An opportunity was missed to give better care to a ‘warm and kind’ grandmother who died at St Richards Hospital in Chichester, an inquest has heard.
Susan Carr, of Wessex Avenue in East Wittering, was taken to hospital by paramedics after complaining of chest pains at just before 1am on Saturday, October 27, the inquest heard.
The 67-year-old was checked by doctors at A&E and discharged at 5.25am – however just minutes later she ‘slumped’ in her seat and was brought back to hospital, where she died.
A postmortem showed the cause of death to be a hemothorax, an aortic dissection, an aortic aneurysm and hypertension.
Her family described Susan as ‘a wonderful wife, a caring mother, a devoted grandmother and a great friend’ who was ‘loved by so many’.
She had a ‘witty sense of humour’ and enjoyed walking her dogs Marley and Jackson daily on the beach in West Wittering with her husband.
The inquest at Crawley Coroner’s Court on Tuesday heard that Susan had previously been diagnosed with rib cancer and also had a 6cm aortic aneurysm.
Penelope Schofield, West Sussex Senior Coroner, said Mrs Carr had told the ambulance service that she had an aneurysm and that they had noted it down.
However she said: “For some reason this information was not handed to the hospital when she was admitted.
“This probably was a missed opportunity for this information to go to the doctor.”
On the ward, the doctor completed a full history with Susan – however there was no mention of the aneurysm, the inquest heard.
Ms Schofield said: “We can only assume that Mrs Carr didn’t tell the doctor, or he didn’t ask the right questions.”
The doctor carried out tests and after any acute coronary issues were ruled out, Susan left the hospital.
Speaking at the inquest, Susan’s husband Michael said he was ‘extremely surprised’ she had been discharged so quickly.
Shortly afterward, she suffered a rupture of the aneurysm.
Back at the hospital she was given CPR but she was sadly pronounced dead.
The inquest heard that, had the hospital been aware of the aneurysm, Susan would have been kept on the ward and a CT scan would have been carried out.
Giving evidence, Dr Mark Witcomb, consultant in emergency medicine, said: “If the information had been gathered about the aneurysm, Mrs Carr could have been treated in hospital.
"We could have given her better care."
However, it was acknowledged that even if she had remained in hospital, no treatment would have been possible before the aneurysm ruptured.
Ms Schofield said: “She would have died in any event.
“There was a missed opportunity to make her comfortable in the hospital.
“She had the unpleasantness of having to leave hospital and found herself being brought back.”

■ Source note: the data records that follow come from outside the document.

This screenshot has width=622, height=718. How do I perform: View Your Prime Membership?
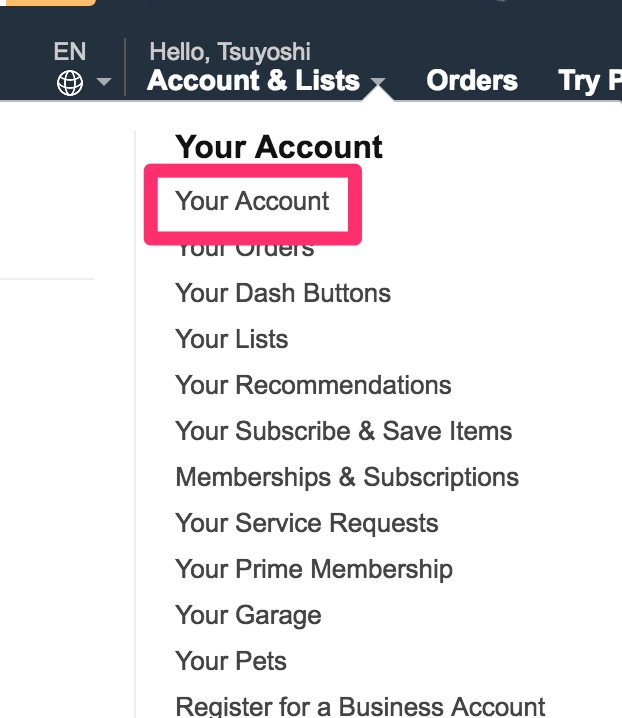click(314, 569)
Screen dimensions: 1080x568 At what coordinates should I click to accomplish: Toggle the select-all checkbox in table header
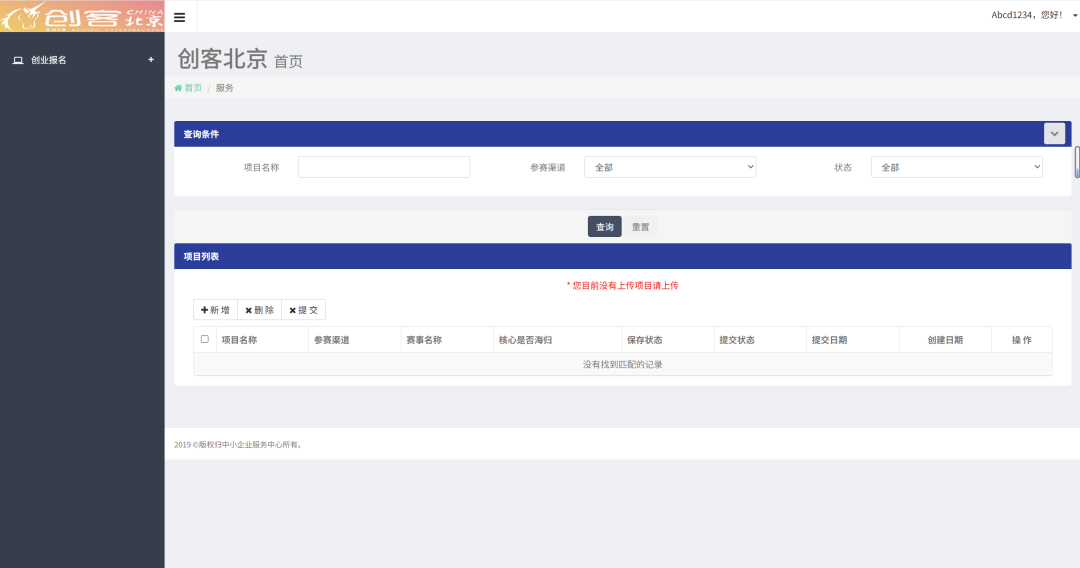point(205,339)
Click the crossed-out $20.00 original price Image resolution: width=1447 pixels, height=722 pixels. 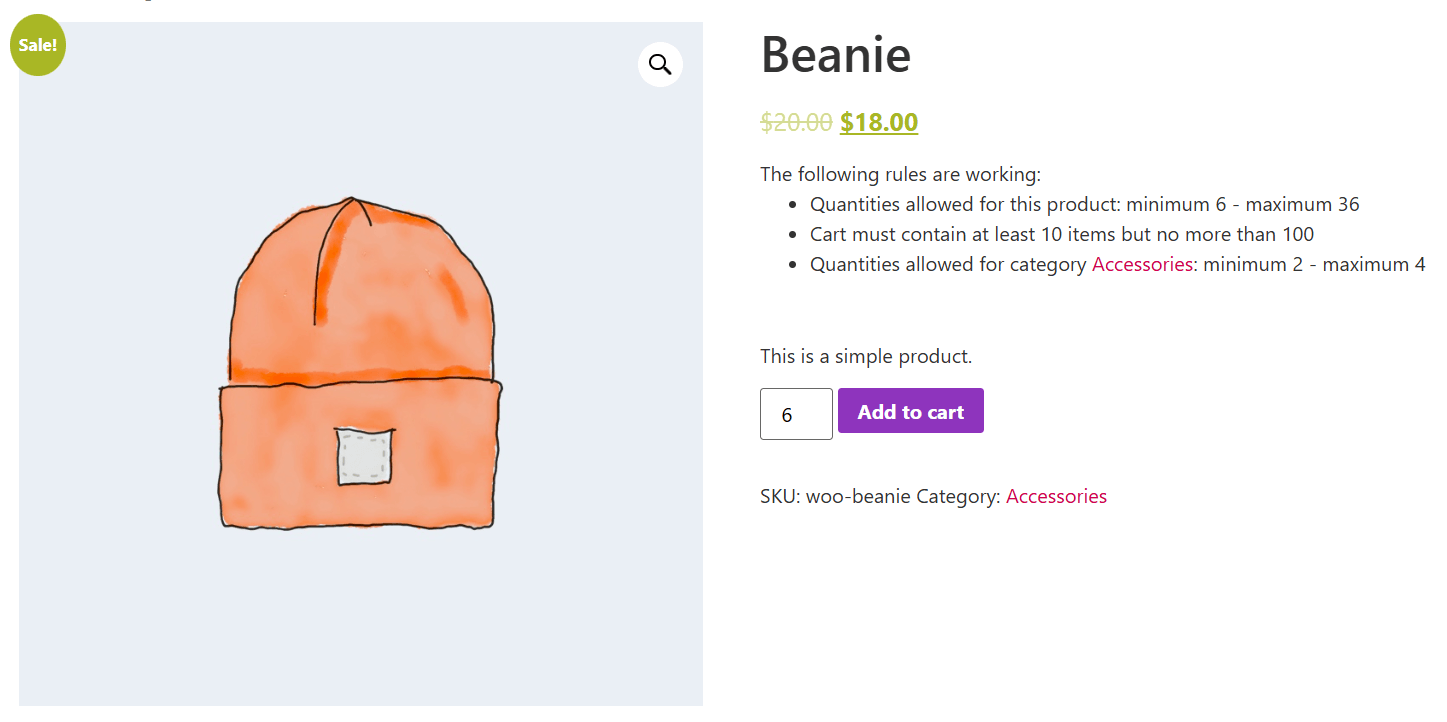(x=796, y=122)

She concluded death by natural causes.
After the inquest, Dr Tim Taylor, medical director at Western Sussex Hospitals NHS foundation Trust said: “We deeply regret the circumstances of Mrs Carr’s death and wish to take this opportunity to apologise and extend our sincere condolences to her family.

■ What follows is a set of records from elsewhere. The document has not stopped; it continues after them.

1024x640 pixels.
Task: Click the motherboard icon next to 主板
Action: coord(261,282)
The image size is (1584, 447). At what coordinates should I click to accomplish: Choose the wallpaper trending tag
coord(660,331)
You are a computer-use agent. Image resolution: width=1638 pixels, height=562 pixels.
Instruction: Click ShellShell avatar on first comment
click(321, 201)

“We hope that the coroner’s investigation and conclusion that Mrs Carr’s death was due to natural causes helps at this difficult time as they grieve for their loved one.”
Susan’s family said in a statement: “Sue was loved by so many, she was a very warm and kind woman and will be sadly missed by all of her family and friends.
“She was a wonderful wife, caring mother, devoted grandmother and a great friend with a witty sense of humour to all that knew her.
“She was a animal lover and would enjoy walking daily and being part of the dog walking community on West Witterings beach with her husband Mick and dogs Marley and Jackson.”